I can do even better if I create a specific vocabulary for weblogs, as in Listing 3.

Listing 3: Translation of Listing 1 (a weblogs list) to a custom XML format

<folder>

  <title>Technology</title>

  <weblog href="http://weblog.foo">

    <title>Example Weblog</title>

    <webfeed href="http://weblog.foo/atom" type="application/atom+xml"/>

    <description>That good ole Weblog</description>

  </weblog>

</folder>

The kicker, of course, is that since I'm using XML as it was intended to be used, it's an easy transform from Listing 3 or 2 to Listing 1, either to that explicit XHTML, using XSLT, or to the equivalent presentation using CSS. Almost all modern browsers support at least XML and CSS so this would be transparent to end users.

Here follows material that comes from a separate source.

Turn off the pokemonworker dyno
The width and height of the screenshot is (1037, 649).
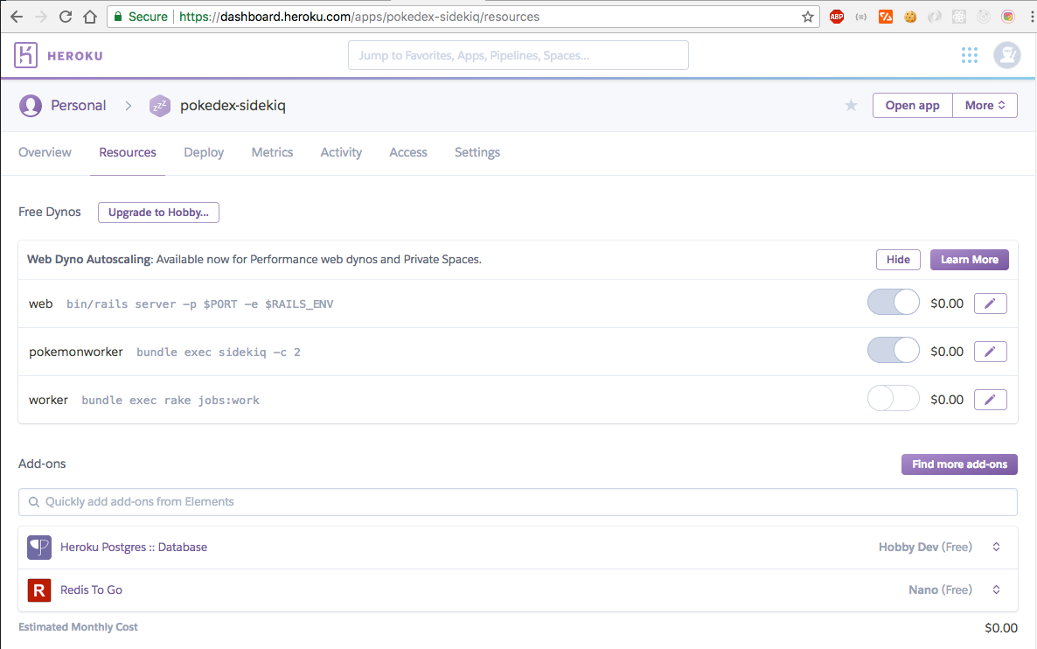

So, does pretty matter? Interestingly enough, the microformats community heavily overlaps the view-source philosophy, which holds that the best Web standards are simple and transparent so that a developer or content author can simply find a page to emulate, view the page source, and imitate the constructs. The paradox is that the limitations of microformats mean that beyond the simplest uses they tend to be ungainly, and thus fail the view-source test. Truly specialized formats, or at least proper extensions to existing formats are generally much easier to comprehend by casually inspecting the markup.

A Search for Meaning

One problem that the microformats technique doesn't address at all is auto-discovery of semantics. You learn the meaning of the conventions in a microformat by reading the format specification. There are no shortcuts. If you come across a pattern in a host format that looks suspiciously like a microformat, you have no way of knowing what the microformat is for, and what its rules are unless you do some sleuthing with the help of your favorite search engine and find the spec. Even once you find the spec you almost always get an informal description of the convention. You don't often get a schema, and you almost never get a schema structured enough to help automate processing of the format.

This is one limitation that I think is the right choice for microformats. Discovery and semantics are very hard problems, and microformats would never have got off the ground trying to solve them any more than XML would have trying to solve the problem of semantic transparency as well as syntactic transparency. Microformats are rooted strictly to the syntactic realm, and those who do need more formality and structure can build these on the basics. In this article, I am sticking as much as possible to syntactic considerations with respect to microformats, but some of these considerations are related to semantics and are informed by how semantics might be mixed into microformats.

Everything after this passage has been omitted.